I was aware of the history from the research for my book. I also knew something of Turing’s personal story. I wanted to let him know that I wasn’t completely ignorant.

I said, ‘A long road from Bletchley.’

He blinked this irrelevance away. ‘After various disappointments, we arrived at a new stage. We went beyond devising symbolic representations of all likely circumstances and inputting thousands of rules. We were approaching the gateway of intelligence as we understand it. The software now searched for patterns and drew inferences of its own. An important test came when our computer played a master at the game of go. In preparation, the software played against itself for months – it played and learned, and on the day – well, you know the story. Within a short while, we had stripped down our input to merely encoding the rules of the game and tasking the computer to win. At this point we passed through that gateway with so-called recurrent networks, from which there were spin-offs, especially in speech recognition. In the lab we went back to chess. The computer was freed from having to understand the game as humans played it. The long history of brilliant manoeuvres by the great masters were now irrelevant to the programming. Here are the rules, we said. Just win in your own sweet way. Immediately, the game was redefined and moved into areas beyond human comprehension. The machine made baffling mid-game moves, perverse sacrifices, or it eccentrically exiled its queen to a remote corner. The purpose might become clear only in a devastating endgame. All this after a few hours’ rehearsal. Between breakfast and lunch the computer quietly outclassed centuries of human chess. Exhilarating. For the first few days, after we realised what it had achieved without us, Demis and I couldn’t stop laughing. Excitement, amazement. We were impatient to present our results.

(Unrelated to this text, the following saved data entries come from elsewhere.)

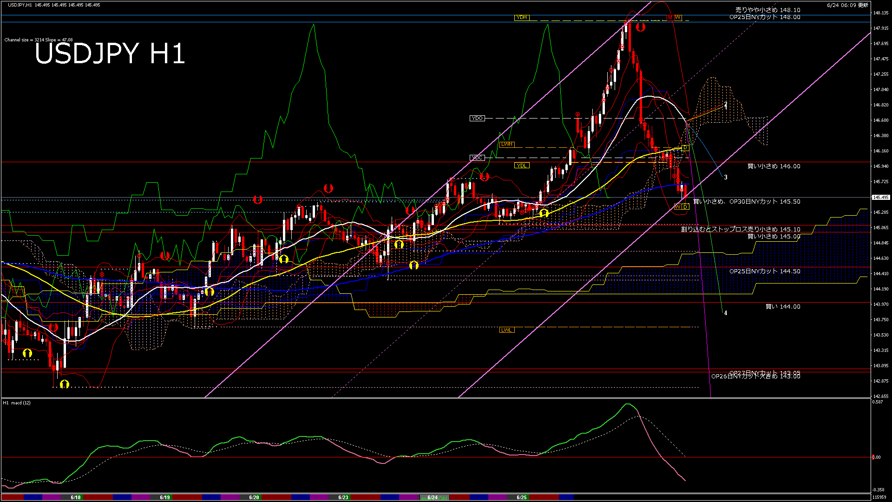Click the H1 macd (12) indicator label

point(17,403)

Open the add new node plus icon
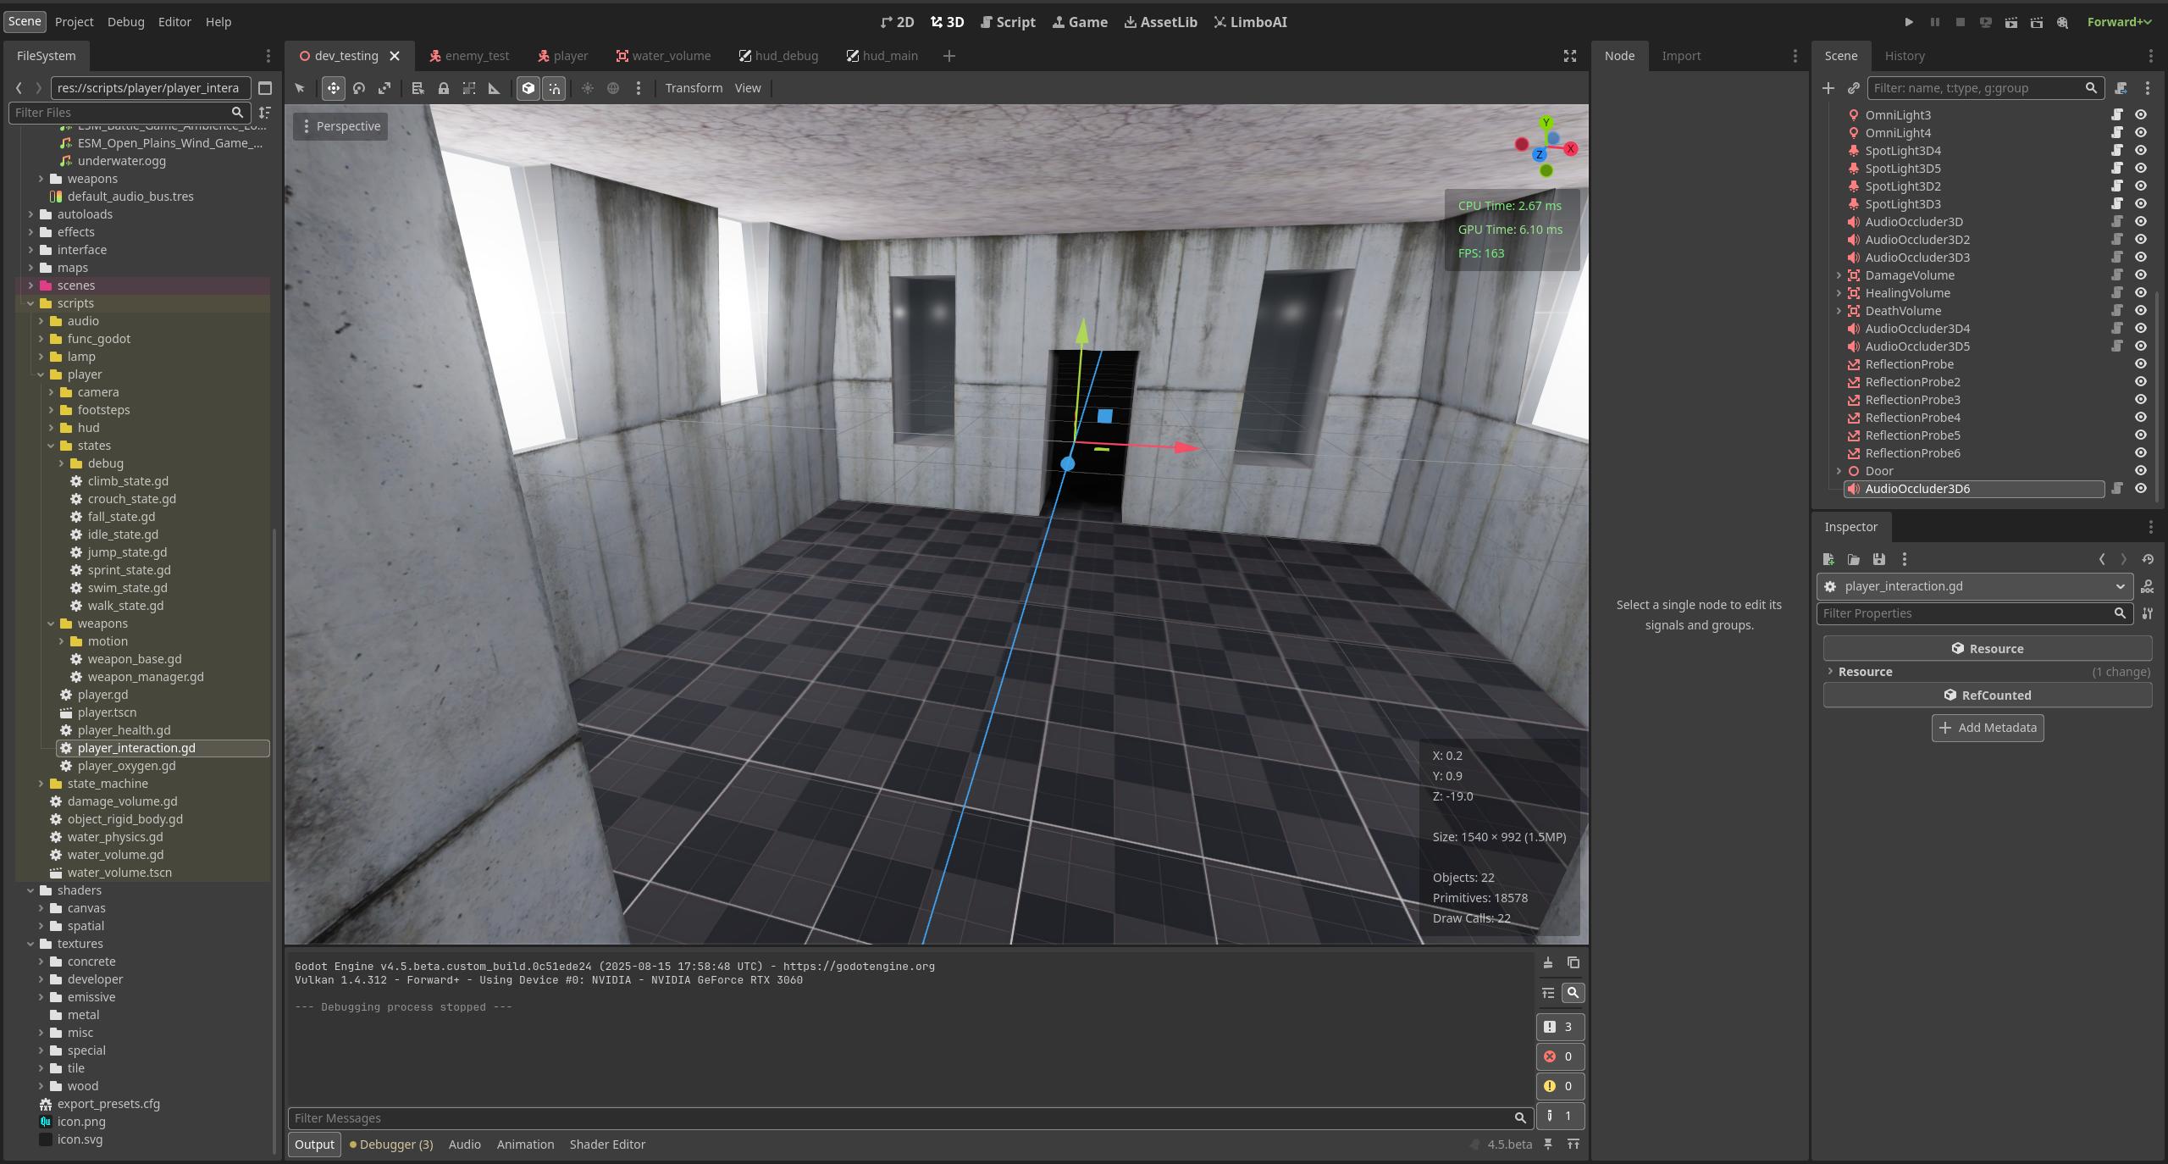point(1828,88)
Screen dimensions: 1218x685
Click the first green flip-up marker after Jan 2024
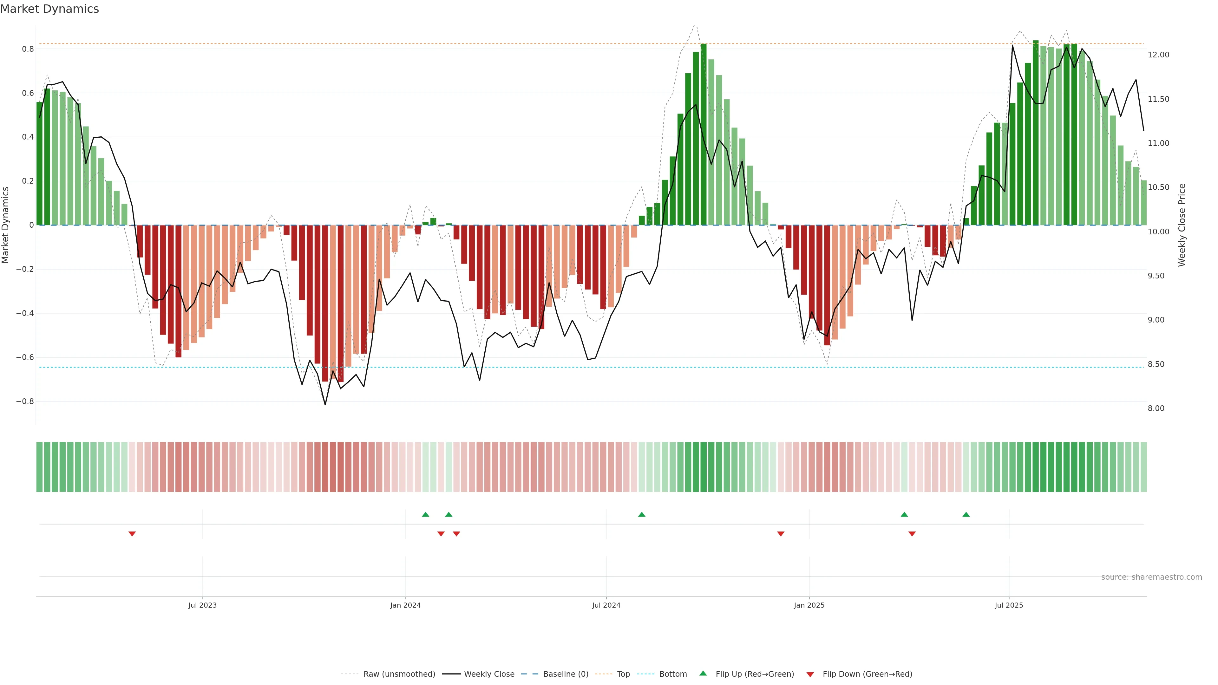tap(426, 514)
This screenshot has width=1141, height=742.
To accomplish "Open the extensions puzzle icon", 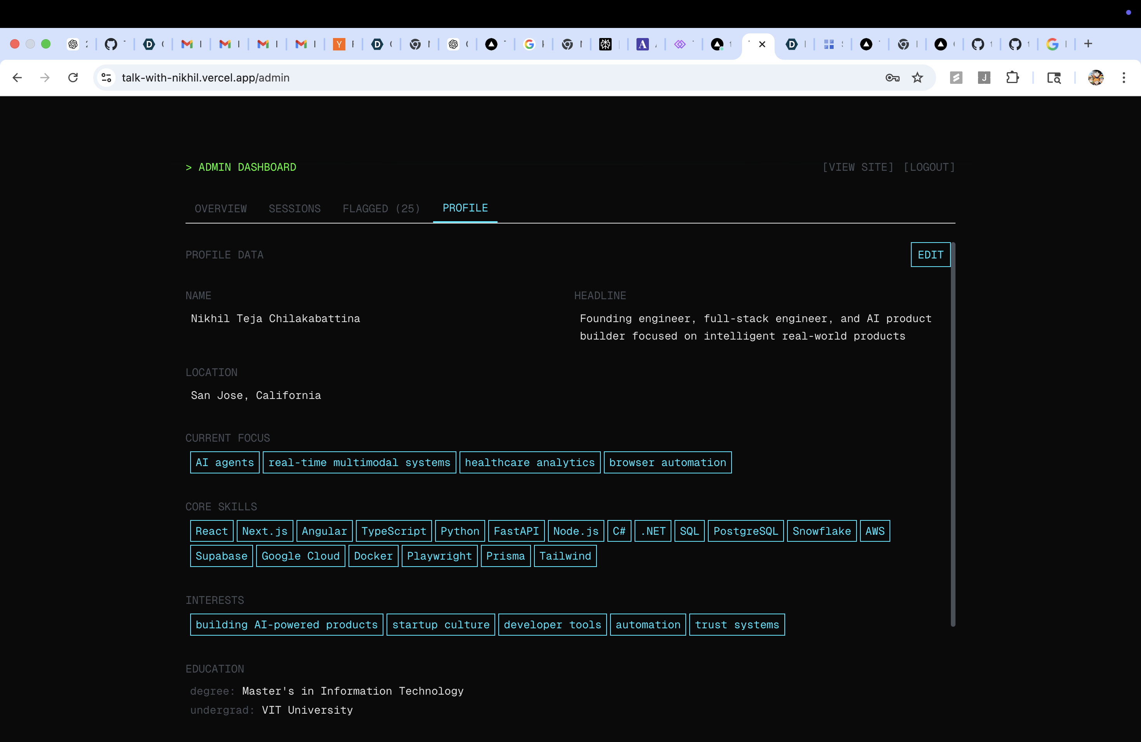I will tap(1012, 78).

‘So. There’s more than one kind of intelligence. We’d learned that it was a mistake to attempt to slavishly imitate the human sort. We’d wasted a lot of time. Now we could set the machine free to draw its own conclusions and reach for its own solutions. But when we’d got well past that gateway, we found we had entered nothing more than a kindergarten. Not even that.’

The air conditioning was full on. I shivered as I reached for my jacket. He refilled our glasses. A rich red would have suited me better.

‘The point is, chess is not a representation of life. It’s a closed system. Its rules are unchallenged and prevail consistently across the board. Each piece has well-defined limitations and accepts its role, the history of a game is clear and incontestable at every stage, and the end, when it comes, is never in doubt. It’s a perfect information game. But life, where we apply our intelligence, is an open system. Messy, full of tricks and feints and ambiguities and false friends. So is language – not a problem to be solved or a device for solving problems. It’s more like a mirror, no, a billion mirrors in a cluster like a fly’s eye, reflecting, distorting and constructing our world at different focal lengths. Simple statements need external information to be understood because language is as open a system as life. I hunted the bear with my knife. I hunted the bear with my wife. Without thinking about it, you know that you can’t use your wife to kill a bear. The second sentence is easy to understand, even though it doesn’t contain all of the necessary information. A machine would struggle.